FishCanFly · 03/06/2019 13:51

in terms of safety - they'd be totally fine. If you trust your 16yo not to throw a wild party

adaline · 03/06/2019 15:59

@RabbityMcRabbit why on earth couldn't an NT 16 year old cope in an emergency?!

Chouetted · 03/06/2019 16:06

"What if there's an emergency?" - at 16 I was the one who would have been dealing with an emergency, my mother has never been very good at keeping her head in a crisis.

I'd done a first aid course by then and had had to practice telling adults what to do Grin

RabbityMcRabbit · 03/06/2019 16:08

@adaline it depends on the 16 yo in question, but I do know for certain that my NT 16 yo would not have coped and nor would I have put her in that position

BlueMerchant · 03/06/2019 16:09

No. I wouldn't feel comfortable at all.

bluebellation · 03/06/2019 16:16

Of course it's fine, as long as the kids are happy with it. 16 year olds can leave home and get married and often babysit more than one younger child. How will today's youngsters ever learn responsibility and how to assess risks if they're never allowed to do anything unsupervised.

Chasingsquirrels · 03/06/2019 16:17

I debated leaving my 16yo and just turned 13yo alone overnight a few months ago, in the end my parents had them because my mum and I were both "they'll be fine, but...", and my parents could and were happy to have them.

You know your kids, neighbour across the road on call, you 40 miles away so maybe an hour - could you come home if absolutely needed?
When do you have to leave, ie are they coming home to an empty house plus overnight and then getting themselves to school or is it literally overnight?
It definately wouldnt be an outright no from me.

DramaAlpaca · 03/06/2019 16:18

Thinking about my own DC, yes I'd have left them for one night at that age if I was only 40 miles away with someone on call locally. And of course if they got on well & were comfortable about being left. Mine would have been fine & enjoyed the responsibility.

RabbityMcRabbit · 03/06/2019 16:18

@WitchyBollox no I'm not joking otherwise I wouldn't have written it.

user9827 · 03/06/2019 16:19

Depends on the maturity of the 16yo but at 16 years old I was a parent myself so can't imagine not being trusted overnight at that age!

Freakingouttt · 03/06/2019 16:21

God yes.

16 year olds went to war ffs. They can get married. I left home at 16. No wonder there are so many useless adults around

Glitterfisher · 03/06/2019 16:32

Rabbity- I just can't imagine any scenario where a NT 16 yo could not stay overnight alone for just 1 night unless there are other issues which obviously change things.
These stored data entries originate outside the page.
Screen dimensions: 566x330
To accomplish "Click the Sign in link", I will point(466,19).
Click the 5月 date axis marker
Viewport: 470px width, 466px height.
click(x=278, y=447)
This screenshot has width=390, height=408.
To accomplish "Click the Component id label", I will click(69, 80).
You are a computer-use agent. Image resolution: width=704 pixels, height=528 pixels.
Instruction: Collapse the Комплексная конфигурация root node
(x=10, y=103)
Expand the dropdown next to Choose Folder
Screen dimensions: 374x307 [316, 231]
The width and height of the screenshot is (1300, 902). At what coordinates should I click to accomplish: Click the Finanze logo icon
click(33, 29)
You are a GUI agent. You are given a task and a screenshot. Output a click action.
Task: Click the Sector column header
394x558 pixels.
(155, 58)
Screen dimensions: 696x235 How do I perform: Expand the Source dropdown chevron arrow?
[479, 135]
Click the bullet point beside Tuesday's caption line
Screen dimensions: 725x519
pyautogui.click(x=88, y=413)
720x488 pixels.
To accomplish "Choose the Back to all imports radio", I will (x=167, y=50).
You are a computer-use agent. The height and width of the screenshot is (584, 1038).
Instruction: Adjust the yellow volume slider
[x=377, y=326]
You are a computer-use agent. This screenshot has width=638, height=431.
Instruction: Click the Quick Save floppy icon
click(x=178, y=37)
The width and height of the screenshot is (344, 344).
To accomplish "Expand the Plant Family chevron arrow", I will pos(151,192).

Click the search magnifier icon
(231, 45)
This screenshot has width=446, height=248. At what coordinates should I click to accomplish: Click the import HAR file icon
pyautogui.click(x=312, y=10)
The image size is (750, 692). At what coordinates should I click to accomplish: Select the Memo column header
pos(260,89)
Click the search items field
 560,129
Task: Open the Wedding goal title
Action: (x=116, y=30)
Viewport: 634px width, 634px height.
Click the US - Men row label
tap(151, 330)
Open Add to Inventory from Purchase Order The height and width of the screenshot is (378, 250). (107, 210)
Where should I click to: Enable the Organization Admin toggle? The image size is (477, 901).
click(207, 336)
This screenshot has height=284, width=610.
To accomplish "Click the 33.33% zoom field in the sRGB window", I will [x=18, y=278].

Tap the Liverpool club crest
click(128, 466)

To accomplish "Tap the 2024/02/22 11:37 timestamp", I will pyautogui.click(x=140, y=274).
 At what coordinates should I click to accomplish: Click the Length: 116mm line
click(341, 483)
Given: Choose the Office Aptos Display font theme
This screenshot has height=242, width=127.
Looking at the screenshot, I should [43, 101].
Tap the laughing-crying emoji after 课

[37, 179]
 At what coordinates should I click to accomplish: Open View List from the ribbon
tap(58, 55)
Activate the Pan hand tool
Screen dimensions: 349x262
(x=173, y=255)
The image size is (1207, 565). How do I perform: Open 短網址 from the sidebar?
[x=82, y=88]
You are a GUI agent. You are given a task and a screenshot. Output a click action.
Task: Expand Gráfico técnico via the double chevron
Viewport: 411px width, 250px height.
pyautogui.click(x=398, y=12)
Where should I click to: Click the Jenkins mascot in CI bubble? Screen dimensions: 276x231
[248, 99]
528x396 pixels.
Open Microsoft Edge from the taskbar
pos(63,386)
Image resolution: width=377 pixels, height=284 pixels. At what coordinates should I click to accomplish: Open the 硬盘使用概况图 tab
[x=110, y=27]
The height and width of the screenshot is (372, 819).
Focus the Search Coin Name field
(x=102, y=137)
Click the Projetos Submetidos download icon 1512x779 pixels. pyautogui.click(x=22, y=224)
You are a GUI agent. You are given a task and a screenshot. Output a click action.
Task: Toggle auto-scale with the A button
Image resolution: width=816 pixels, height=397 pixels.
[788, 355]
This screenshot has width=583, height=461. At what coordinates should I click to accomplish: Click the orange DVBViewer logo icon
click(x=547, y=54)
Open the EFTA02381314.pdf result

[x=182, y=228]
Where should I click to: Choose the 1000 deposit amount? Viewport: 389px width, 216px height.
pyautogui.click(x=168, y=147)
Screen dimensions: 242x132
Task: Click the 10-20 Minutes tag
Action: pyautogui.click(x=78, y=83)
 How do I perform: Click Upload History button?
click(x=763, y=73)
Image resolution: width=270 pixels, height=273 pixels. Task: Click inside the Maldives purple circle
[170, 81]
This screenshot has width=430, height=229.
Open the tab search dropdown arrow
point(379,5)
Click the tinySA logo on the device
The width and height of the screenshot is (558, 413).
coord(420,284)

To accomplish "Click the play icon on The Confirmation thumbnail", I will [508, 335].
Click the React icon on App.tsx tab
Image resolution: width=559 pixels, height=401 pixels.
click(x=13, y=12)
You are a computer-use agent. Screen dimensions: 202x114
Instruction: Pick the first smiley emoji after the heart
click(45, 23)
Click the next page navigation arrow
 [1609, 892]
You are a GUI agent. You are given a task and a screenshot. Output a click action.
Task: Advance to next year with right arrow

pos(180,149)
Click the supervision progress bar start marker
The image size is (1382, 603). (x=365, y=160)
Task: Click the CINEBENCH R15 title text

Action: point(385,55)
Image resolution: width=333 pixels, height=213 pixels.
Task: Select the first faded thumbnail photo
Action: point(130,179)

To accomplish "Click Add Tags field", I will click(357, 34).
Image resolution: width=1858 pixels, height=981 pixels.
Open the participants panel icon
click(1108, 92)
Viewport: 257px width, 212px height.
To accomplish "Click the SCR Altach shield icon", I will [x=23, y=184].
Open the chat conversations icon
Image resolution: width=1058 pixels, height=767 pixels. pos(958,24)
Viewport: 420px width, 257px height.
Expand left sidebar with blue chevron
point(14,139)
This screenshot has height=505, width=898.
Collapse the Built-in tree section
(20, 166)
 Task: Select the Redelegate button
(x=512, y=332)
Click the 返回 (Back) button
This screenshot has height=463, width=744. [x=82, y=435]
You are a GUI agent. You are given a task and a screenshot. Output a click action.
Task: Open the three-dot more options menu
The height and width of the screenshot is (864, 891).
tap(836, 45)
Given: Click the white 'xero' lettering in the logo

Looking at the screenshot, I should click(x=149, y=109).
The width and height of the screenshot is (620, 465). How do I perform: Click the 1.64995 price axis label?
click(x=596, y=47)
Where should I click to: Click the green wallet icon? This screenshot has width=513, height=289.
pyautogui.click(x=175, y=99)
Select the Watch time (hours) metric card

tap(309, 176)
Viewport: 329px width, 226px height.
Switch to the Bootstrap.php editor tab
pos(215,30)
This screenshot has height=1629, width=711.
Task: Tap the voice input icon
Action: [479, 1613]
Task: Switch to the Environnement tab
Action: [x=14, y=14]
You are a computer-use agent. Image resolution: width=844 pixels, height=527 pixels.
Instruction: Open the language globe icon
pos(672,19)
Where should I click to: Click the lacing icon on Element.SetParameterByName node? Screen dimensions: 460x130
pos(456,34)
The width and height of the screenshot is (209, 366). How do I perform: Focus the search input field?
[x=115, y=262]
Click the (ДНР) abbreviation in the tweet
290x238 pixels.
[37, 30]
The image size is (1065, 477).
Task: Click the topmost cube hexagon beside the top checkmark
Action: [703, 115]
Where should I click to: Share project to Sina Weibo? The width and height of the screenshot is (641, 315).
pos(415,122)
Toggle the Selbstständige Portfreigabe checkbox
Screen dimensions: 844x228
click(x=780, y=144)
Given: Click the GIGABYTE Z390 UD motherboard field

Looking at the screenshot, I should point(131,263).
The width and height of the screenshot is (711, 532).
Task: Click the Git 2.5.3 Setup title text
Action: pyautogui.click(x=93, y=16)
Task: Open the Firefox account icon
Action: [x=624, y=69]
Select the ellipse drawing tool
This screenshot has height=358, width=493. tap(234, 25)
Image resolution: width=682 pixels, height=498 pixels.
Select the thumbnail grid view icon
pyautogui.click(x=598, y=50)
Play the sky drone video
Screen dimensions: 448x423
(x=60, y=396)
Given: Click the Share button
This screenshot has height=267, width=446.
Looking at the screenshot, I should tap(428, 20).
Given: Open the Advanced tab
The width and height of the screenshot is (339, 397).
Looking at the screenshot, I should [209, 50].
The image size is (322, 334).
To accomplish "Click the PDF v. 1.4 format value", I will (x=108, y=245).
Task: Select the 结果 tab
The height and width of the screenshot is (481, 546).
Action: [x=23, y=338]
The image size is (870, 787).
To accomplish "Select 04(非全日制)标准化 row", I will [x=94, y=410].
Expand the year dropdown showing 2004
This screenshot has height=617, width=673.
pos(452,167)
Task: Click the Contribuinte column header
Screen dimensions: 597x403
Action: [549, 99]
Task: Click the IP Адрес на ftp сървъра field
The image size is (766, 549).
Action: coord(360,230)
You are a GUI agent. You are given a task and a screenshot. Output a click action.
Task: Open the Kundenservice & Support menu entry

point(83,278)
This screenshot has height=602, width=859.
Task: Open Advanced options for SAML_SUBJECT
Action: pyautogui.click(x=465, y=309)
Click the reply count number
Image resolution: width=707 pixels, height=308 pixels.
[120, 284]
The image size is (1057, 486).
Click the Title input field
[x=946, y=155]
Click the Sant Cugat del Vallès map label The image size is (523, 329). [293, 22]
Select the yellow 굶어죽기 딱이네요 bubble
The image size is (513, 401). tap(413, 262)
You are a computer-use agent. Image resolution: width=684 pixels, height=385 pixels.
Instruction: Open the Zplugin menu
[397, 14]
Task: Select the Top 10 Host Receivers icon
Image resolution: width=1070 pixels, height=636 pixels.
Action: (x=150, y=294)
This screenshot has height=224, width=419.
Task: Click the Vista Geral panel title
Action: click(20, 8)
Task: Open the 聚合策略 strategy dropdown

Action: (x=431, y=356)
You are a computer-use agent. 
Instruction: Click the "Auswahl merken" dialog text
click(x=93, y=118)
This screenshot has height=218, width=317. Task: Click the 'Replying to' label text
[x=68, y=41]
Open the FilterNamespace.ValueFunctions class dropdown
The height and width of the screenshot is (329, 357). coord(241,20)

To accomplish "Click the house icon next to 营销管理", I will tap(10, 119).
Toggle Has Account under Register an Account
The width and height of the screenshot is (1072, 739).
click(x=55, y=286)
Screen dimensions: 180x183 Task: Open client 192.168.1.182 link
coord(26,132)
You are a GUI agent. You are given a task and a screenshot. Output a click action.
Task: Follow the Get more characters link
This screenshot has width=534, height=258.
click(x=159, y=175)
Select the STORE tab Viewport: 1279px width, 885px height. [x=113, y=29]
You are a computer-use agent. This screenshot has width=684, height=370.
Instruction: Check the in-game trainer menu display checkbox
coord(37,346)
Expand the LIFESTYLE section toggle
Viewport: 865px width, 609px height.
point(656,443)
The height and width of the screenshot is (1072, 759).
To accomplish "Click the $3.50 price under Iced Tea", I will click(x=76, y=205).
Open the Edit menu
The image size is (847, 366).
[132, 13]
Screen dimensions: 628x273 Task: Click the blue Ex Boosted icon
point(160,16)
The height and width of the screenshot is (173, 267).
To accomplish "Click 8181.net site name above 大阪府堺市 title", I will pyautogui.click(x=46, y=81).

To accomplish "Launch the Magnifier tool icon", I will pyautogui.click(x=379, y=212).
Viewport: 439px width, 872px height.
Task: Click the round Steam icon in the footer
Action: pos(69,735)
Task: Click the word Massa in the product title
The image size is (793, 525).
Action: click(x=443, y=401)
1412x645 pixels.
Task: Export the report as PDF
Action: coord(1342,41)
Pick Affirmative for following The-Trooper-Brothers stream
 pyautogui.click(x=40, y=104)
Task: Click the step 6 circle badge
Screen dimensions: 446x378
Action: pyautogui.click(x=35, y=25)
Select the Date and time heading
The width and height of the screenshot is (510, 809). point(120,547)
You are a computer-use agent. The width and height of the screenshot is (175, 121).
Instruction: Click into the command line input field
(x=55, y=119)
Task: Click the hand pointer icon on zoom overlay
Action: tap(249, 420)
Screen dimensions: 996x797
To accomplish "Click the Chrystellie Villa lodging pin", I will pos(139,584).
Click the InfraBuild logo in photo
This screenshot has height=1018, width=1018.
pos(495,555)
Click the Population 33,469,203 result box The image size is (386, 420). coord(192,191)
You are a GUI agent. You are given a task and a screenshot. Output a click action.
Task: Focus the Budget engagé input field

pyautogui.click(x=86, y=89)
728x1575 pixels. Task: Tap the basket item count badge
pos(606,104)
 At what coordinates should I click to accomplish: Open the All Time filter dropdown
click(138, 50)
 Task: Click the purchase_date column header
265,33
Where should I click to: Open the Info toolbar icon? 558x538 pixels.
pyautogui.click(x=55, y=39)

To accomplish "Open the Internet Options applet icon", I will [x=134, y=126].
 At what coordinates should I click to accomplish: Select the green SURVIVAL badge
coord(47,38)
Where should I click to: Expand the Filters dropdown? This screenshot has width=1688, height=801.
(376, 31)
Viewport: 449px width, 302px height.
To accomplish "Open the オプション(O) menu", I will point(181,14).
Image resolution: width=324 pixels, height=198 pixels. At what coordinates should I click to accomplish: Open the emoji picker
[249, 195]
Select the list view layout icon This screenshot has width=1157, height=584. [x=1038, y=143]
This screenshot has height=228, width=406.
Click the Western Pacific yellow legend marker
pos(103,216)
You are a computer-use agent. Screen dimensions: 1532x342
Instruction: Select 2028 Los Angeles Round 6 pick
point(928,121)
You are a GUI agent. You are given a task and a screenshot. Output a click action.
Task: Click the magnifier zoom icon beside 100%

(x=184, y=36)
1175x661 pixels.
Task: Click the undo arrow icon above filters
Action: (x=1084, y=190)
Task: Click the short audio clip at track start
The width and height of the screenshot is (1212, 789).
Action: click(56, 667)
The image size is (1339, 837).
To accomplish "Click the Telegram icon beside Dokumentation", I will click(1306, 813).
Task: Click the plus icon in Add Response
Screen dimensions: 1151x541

RabbityMcRabbit · 03/06/2019 16:41

@Glitterfisher, without saying too much that could be outing, I left my 16yo in the house and went out. It wasn't for the night but I planned on a late return (11.30pm). I got a call from her at around 10.30 crying her eyes out as someone (she says a man) hammered repeatedly on our door. I had to come home and she was extremely shaken. Not something I had anticipated at all.

Glitterfisher · 03/06/2019 16:57

Rabbity - that is totally understandable so apologies for maybe appearing flippant. I can see why she wouldn't want to stay home alone, even someone in their 40s may feel the same after an incident. However, in reality you cannot foresee everything that could happen so without knowing that there is 100% guarantee nothing would happen then most people would expect a 16 yo to be capable of staying home alone.